_Directions for this task_.
All entries below are to be copied precisely as they appear.

_Data for analysis_.
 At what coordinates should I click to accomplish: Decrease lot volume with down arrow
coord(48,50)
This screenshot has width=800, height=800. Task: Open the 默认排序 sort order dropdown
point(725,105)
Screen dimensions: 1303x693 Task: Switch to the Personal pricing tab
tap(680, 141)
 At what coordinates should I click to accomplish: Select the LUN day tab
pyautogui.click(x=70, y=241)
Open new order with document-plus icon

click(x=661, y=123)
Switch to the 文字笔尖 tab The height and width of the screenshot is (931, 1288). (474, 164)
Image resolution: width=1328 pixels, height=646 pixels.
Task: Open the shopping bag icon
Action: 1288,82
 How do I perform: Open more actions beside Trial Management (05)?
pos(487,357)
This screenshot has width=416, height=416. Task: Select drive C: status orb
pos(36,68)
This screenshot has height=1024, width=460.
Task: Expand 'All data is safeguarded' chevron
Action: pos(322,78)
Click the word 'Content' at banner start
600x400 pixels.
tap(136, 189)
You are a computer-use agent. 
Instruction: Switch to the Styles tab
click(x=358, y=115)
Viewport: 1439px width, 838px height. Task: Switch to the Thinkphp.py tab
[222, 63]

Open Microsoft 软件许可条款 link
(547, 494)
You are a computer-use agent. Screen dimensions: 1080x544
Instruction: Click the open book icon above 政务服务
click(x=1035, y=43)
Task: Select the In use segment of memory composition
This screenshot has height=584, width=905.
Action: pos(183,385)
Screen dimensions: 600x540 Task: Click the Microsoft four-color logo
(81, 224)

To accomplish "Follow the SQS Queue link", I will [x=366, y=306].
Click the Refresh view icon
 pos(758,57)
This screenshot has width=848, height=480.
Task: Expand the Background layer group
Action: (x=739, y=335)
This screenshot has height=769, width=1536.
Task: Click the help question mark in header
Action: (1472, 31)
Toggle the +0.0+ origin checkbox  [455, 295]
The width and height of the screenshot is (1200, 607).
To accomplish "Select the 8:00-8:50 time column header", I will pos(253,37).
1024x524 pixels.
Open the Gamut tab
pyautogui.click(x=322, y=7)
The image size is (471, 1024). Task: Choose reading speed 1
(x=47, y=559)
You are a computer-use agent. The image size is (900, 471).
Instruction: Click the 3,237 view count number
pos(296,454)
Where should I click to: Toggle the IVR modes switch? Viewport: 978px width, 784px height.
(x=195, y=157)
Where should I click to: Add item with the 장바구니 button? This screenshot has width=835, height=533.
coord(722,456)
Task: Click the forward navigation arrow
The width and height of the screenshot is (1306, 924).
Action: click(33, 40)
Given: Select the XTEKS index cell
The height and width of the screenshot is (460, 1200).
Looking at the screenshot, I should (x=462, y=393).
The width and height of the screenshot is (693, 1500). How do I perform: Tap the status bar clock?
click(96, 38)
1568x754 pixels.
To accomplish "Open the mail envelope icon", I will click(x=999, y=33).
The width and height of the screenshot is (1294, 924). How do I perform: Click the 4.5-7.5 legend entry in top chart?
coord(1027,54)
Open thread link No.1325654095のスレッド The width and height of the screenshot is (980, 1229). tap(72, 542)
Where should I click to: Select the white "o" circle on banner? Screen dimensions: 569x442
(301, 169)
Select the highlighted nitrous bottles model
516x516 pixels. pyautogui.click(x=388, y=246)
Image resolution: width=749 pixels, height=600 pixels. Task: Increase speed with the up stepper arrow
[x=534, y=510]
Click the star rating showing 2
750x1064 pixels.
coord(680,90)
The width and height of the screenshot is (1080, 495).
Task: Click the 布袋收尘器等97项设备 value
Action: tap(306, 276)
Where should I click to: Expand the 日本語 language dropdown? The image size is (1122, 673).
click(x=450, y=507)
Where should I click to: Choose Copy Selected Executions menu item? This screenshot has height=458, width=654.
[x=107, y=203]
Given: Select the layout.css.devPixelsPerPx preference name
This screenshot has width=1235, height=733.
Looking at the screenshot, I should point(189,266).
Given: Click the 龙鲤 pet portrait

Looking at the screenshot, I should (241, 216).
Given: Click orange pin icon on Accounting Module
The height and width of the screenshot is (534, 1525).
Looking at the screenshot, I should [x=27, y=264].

_Your solution_.
 At what coordinates should I click to accomplish: Decrease lot volume with down arrow
coord(48,50)
This screenshot has width=800, height=800. Task: Open the 默认排序 sort order dropdown
point(725,105)
Screen dimensions: 1303x693 Task: Switch to the Personal pricing tab
tap(680, 141)
 At what coordinates should I click to accomplish: Select the LUN day tab
pyautogui.click(x=70, y=241)
Open new order with document-plus icon

click(x=661, y=123)
Switch to the 文字笔尖 tab The height and width of the screenshot is (931, 1288). (474, 164)
Image resolution: width=1328 pixels, height=646 pixels.
Task: Open the shopping bag icon
Action: 1288,82
 How do I perform: Open more actions beside Trial Management (05)?
pos(487,357)
This screenshot has width=416, height=416. Task: Select drive C: status orb
pos(36,68)
This screenshot has height=1024, width=460.
Task: Expand 'All data is safeguarded' chevron
Action: pos(322,78)
Click the word 'Content' at banner start
600x400 pixels.
tap(136, 189)
You are a computer-use agent. 
Instruction: Switch to the Styles tab
click(x=358, y=115)
Viewport: 1439px width, 838px height. Task: Switch to the Thinkphp.py tab
[222, 63]

Open Microsoft 软件许可条款 link
(547, 494)
You are a computer-use agent. Screen dimensions: 1080x544
Instruction: Click the open book icon above 政务服务
click(x=1035, y=43)
Task: Select the In use segment of memory composition
This screenshot has height=584, width=905.
Action: pos(183,385)
Screen dimensions: 600x540 Task: Click the Microsoft four-color logo
(81, 224)

To accomplish "Follow the SQS Queue link", I will [x=366, y=306].
Click the Refresh view icon
 pos(758,57)
This screenshot has width=848, height=480.
Task: Expand the Background layer group
Action: (x=739, y=335)
This screenshot has height=769, width=1536.
Task: Click the help question mark in header
Action: (1472, 31)
Toggle the +0.0+ origin checkbox  [455, 295]
The width and height of the screenshot is (1200, 607).
To accomplish "Select the 8:00-8:50 time column header", I will pos(253,37).
1024x524 pixels.
Open the Gamut tab
pyautogui.click(x=322, y=7)
The image size is (471, 1024). Task: Choose reading speed 1
(x=47, y=559)
You are a computer-use agent. The image size is (900, 471).
Instruction: Click the 3,237 view count number
pos(296,454)
Where should I click to: Toggle the IVR modes switch? Viewport: 978px width, 784px height.
(x=195, y=157)
Where should I click to: Add item with the 장바구니 button? This screenshot has width=835, height=533.
coord(722,456)
Task: Click the forward navigation arrow
The width and height of the screenshot is (1306, 924).
Action: click(33, 40)
Given: Select the XTEKS index cell
The height and width of the screenshot is (460, 1200).
Looking at the screenshot, I should (x=462, y=393).
The width and height of the screenshot is (693, 1500). How do I perform: Tap the status bar clock?
click(96, 38)
1568x754 pixels.
To accomplish "Open the mail envelope icon", I will click(x=999, y=33).
The width and height of the screenshot is (1294, 924). How do I perform: Click the 4.5-7.5 legend entry in top chart?
coord(1027,54)
Open thread link No.1325654095のスレッド The width and height of the screenshot is (980, 1229). tap(72, 542)
Where should I click to: Select the white "o" circle on banner? Screen dimensions: 569x442
(301, 169)
Select the highlighted nitrous bottles model
516x516 pixels. pyautogui.click(x=388, y=246)
Image resolution: width=749 pixels, height=600 pixels. Task: Increase speed with the up stepper arrow
[x=534, y=510]
Click the star rating showing 2
750x1064 pixels.
coord(680,90)
The width and height of the screenshot is (1080, 495).
Task: Click the 布袋收尘器等97项设备 value
Action: tap(306, 276)
Where should I click to: Expand the 日本語 language dropdown? The image size is (1122, 673).
click(x=450, y=507)
Where should I click to: Choose Copy Selected Executions menu item? This screenshot has height=458, width=654.
[x=107, y=203]
Given: Select the layout.css.devPixelsPerPx preference name
This screenshot has width=1235, height=733.
Looking at the screenshot, I should point(189,266).
Given: Click the 龙鲤 pet portrait

Looking at the screenshot, I should (241, 216).
Given: Click orange pin icon on Accounting Module
The height and width of the screenshot is (534, 1525).
Looking at the screenshot, I should [x=27, y=264].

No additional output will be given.